* TEXTAUSZUG:

Mit Erlassung des ZapfsäulenabgabeG - sowohl in Ansehung des angestrebten Zieles (Aufbringung finanzieller Mittel für den Umweltfonds) und allfälliger Nebenwirkungen (Umrüstung auf emissionsarme Systeme) als auch bezüglich der Auswahl der zur Zielerreichung eingesetzten Mittel - hat der Landesgesetzgeber den Rahmen der ihm von Verfassungs wegen eingeräumten Gestaltungsfreiheit nicht überschritten. Die aufgeworfenen Gleichheitsbedenken treffen sohin nicht zu.

6. Die Beschwerdeführer behaupten, das ZapfsäulenabgabeG verstoße auch gegen Art 4 B-VG. Es verletze das Gebot der Einheitlichkeit des Wirtschaftsgebietes. Die Abgabe zwinge zu einem regional unterschiedlichen "Betankungsverhalten" der Bevölkerung. Dieses habe negative Auswirkungen auf eine bundesweit gleichförmig zu gestaltende Verkehrspolitik und intendiere eine Verkehrsbeschränkung. Soweit die Abgabe auf die Konsumenten überwälzt werden könne, führe dies zu einer Verteuerung der regionalen Lebenshaltungs- und Wirtschaftskosten, was eine unbegründete Benachteiligung eines Wirtschaftsgebietes zur Folge habe.

Dem ist entgegenzuhalten, daß das ZapfsäulenabgabeG den Verkehr über die Landesgrenzen nicht behinderte und dieses auch nicht zu einer verfassungswidrigen Einschränkung der durch Art 4 B-VG normierten Wirtschaftseinheit führte. Art 4 B-VG gebietet nicht, daß in allen Teilen Österreichs die gleichen wirtschaftlichen Rahmenbedingungen bestehen müssen (VfSlg. 5084/1965). Die länderweise unterschiedliche Regelung eines in die Zuständigkeit des Landesgesetzgebers fallenden Sachgebietes entspricht dem Wesen des Bundesstaates (vgl. zB VfSlg. 11979/1989, 5275/1966, 1281/1929).

* INHALT DES DATENSATZES:

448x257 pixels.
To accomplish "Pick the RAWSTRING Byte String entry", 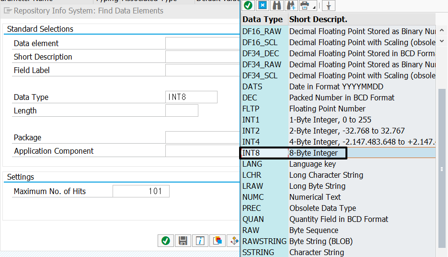I will pos(264,241).

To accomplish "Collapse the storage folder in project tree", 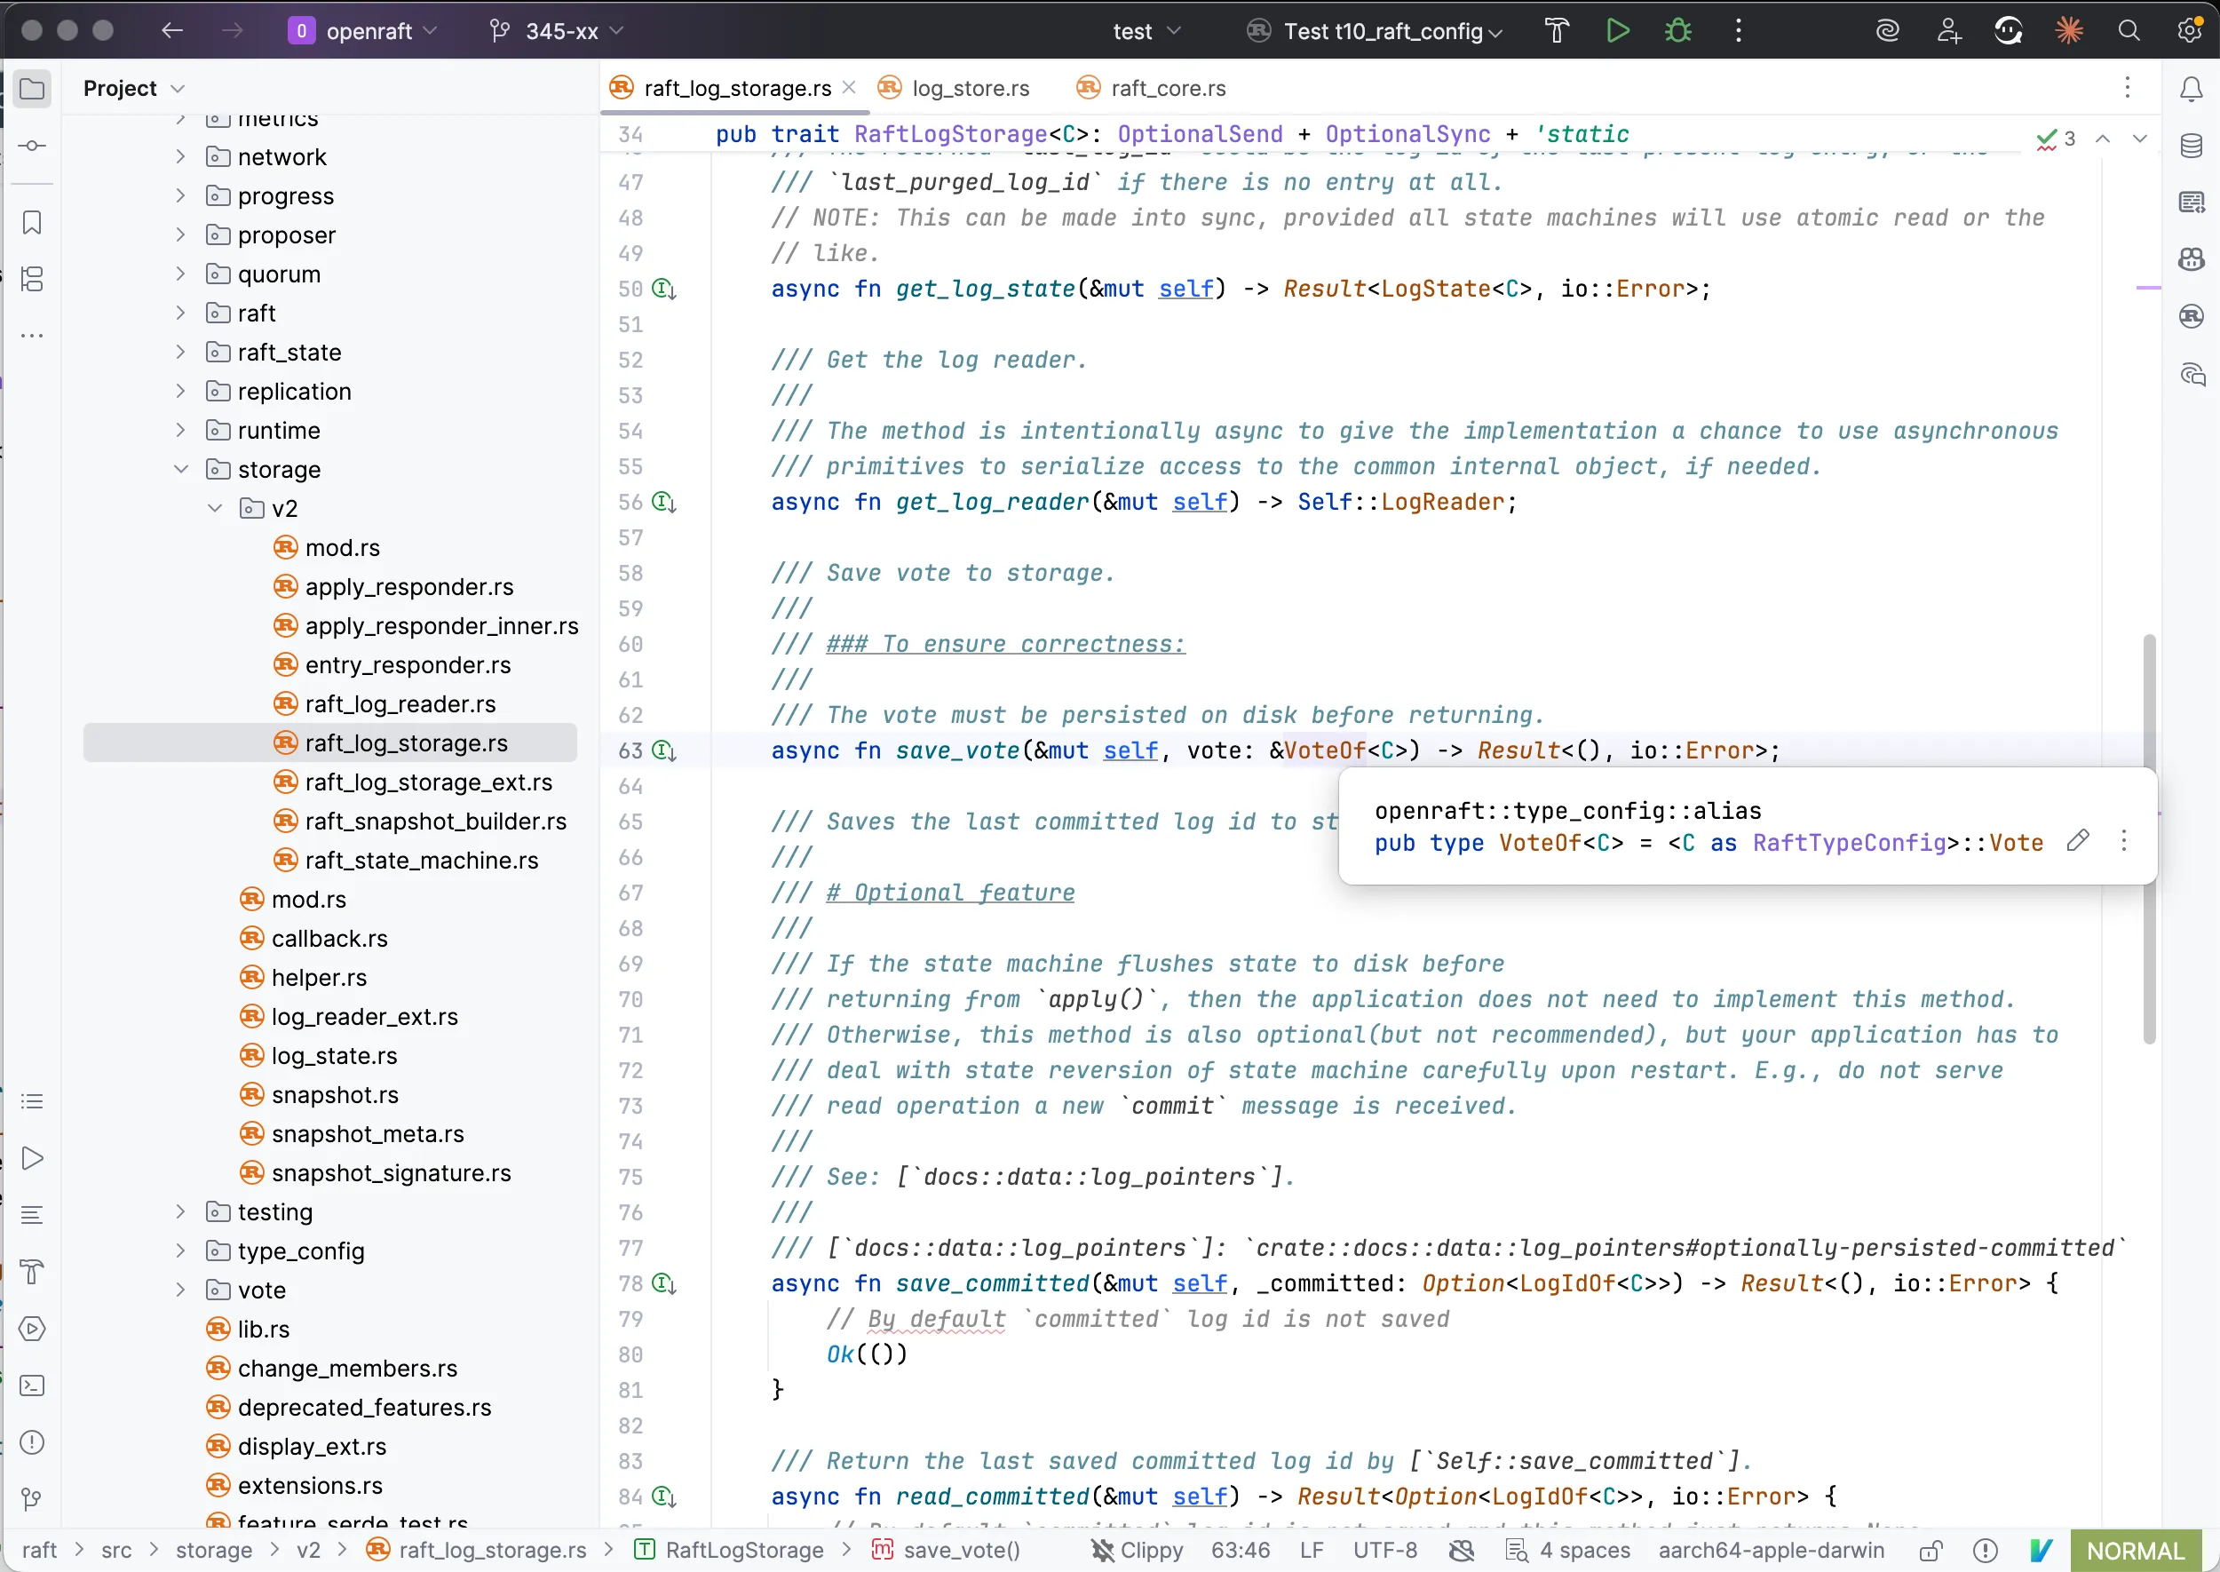I will (x=181, y=469).
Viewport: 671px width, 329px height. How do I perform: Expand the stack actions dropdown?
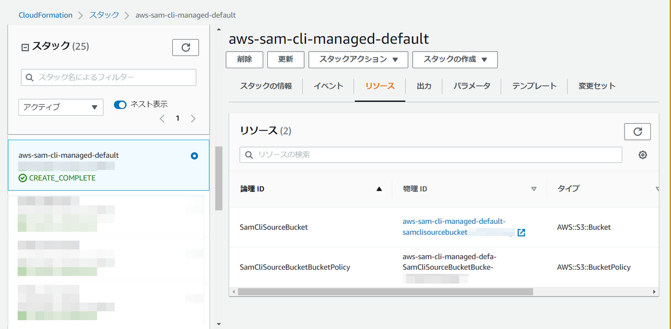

* DEINE AUFGABEN:
**a)** Welches Ziel verfolgt das ZapfsäulenabgabeG laut dem Textauszug zum Zapfsäulenabgabegesetz?
**b)** Bitte führe den Textauszug zum Zapfsäulenabgabegesetz im Anschluss an seinen letzten Satz weiter.
Die Zeilen werden hier nicht gebraucht.

* ERGEBNISSE:
**a)** Die Aufbringung finanzieller Mittel für den Umweltfonds.

**b)**
7. Unter dem Gesichtspunkt der vorliegenden Beschwerde bestehen gegen die den Bescheid tragenden landesgesetzlichen Regelungen keine Bedenken. Der Vollziehung anzulastende, in die Verfassungssphäre reichende Fehler sind im Verfahren nicht hervorgekommen; solche wurden in der Beschwerde auch nicht ausgeführt.

Die Beschwerdeführer wurden sohin durch den angefochtenen Bescheid weder in einem verfassungsgesetzlich gewährleisteten Recht noch wegen Anwendung einer rechtswidrigen generellen Norm in ihren Rechten verletzt.

Die Beschwerde war daher abzuweisen.

8. Diese Entscheidung konnte gemäß § 19 Abs 4 erster Satz VerfGG ohne mündliche Verhandlung in nichtöffentlicher Sitzung getroffen werden.